El deber moral no solo se establece en el plano subjetivo, sino que también lo hace en el plano objetivo, ya que, la ley es la expresión de un valor originada en la razón, en el deber ser.
Esta insito en la misma ley la cualidad de producir en el sujeto, que se guía por su recta razón, el sentimiento de obligación, en base a la conducta debida en sociedad. De allí deviene la obligatoriedad de la ley, como norma o regla de conducta, propiedad típica y que se deduce a partir del valor expresado por ella.
En otras palabras: la persona, con su razón, trasciende al plano de los hechos y percibe el valor de las leyes, con esto la misma se impone una obligación o exigencia de tipo racional, sin menospreciar al libre albedrío y su autonomía. Pero la inteligencia presiona, sin suprimir el libre albedrío, (del latín arbitrium, luego arbiter), o sea la libre elección es la creencia de las doctrinas filosóficas según las cuales las personas tienen el poder de elegir y tomar sus propias decisiones.
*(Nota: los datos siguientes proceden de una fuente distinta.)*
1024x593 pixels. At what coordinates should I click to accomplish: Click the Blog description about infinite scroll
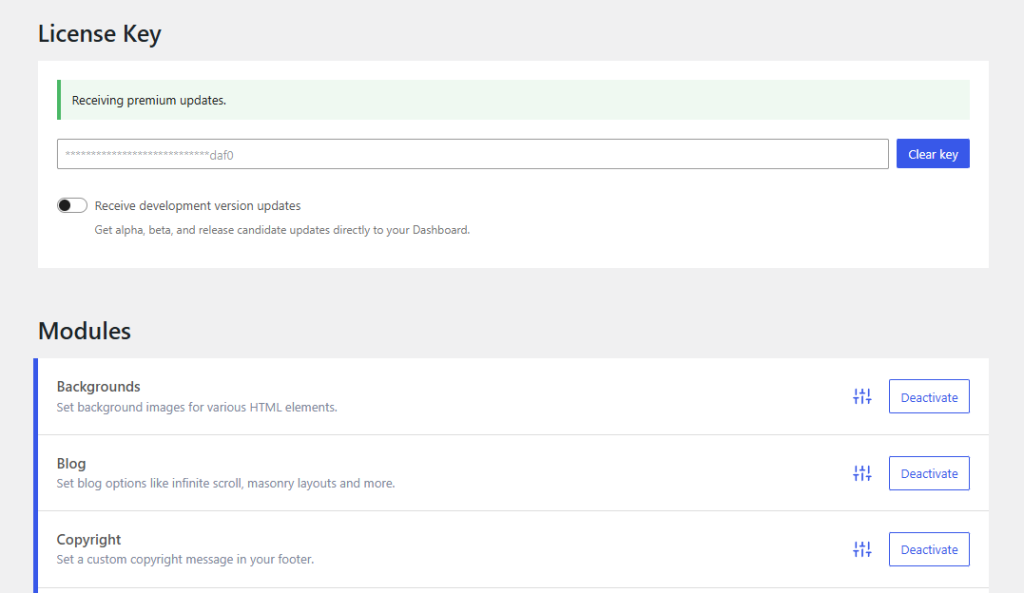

Se trata pues, de una exigencia propia de la razón, fundamentada en un valor objetivo, pero nacida en lo más íntimo y elevado de cada persona: su propia razón. Por lo tanto, la obligación moral es autónoma y a la vez compatible con el libre albedrío. Es una obligación cuya ejecución no se puede exigir judicialmente, ya que no impone al obligado sino un deber de conciencia.
En cuanto al principio de buena fe, (del latín, bona fides) es un deber de conducta que le impone al sujeto la consigna de obrar, hasta con prescindencia de las leyes, como debería actuar una buena persona.
En el derecho romano el obrar ex bona fide era el deber principal del pater familiae que debía actuar como lo haría un buen padre de familia. Luego, se transformó en el derecho comercial con el buen comerciante, el buen hombre de negocios, y en el derecho laboral con el buen trabajador y el buen empleador.
El uso de los medios de protección, de sanitización, y de esterilización del virus, debe estar acompañado de una conducta tutelar de integrada a todos los que nos rodean, por ahora, donde la conducta esperada se transforma en actos colectivos, como único recurso preventivo eficaz.
Si sabemos que la lucha contra la pandemia recién comienza, y deberemos convivir con ella hasta que lleguen la medicina curativa y las vacunas preventivas, entonces el respeto por los protocolos, es un deber moral contestes con el principio de buena fe, y depende nada más y nada menos de que cada uno de nosotros sea solidario consigo mismo y con su prójimo previniendo, amortiguando, o neutralizando los riesgos del contagio.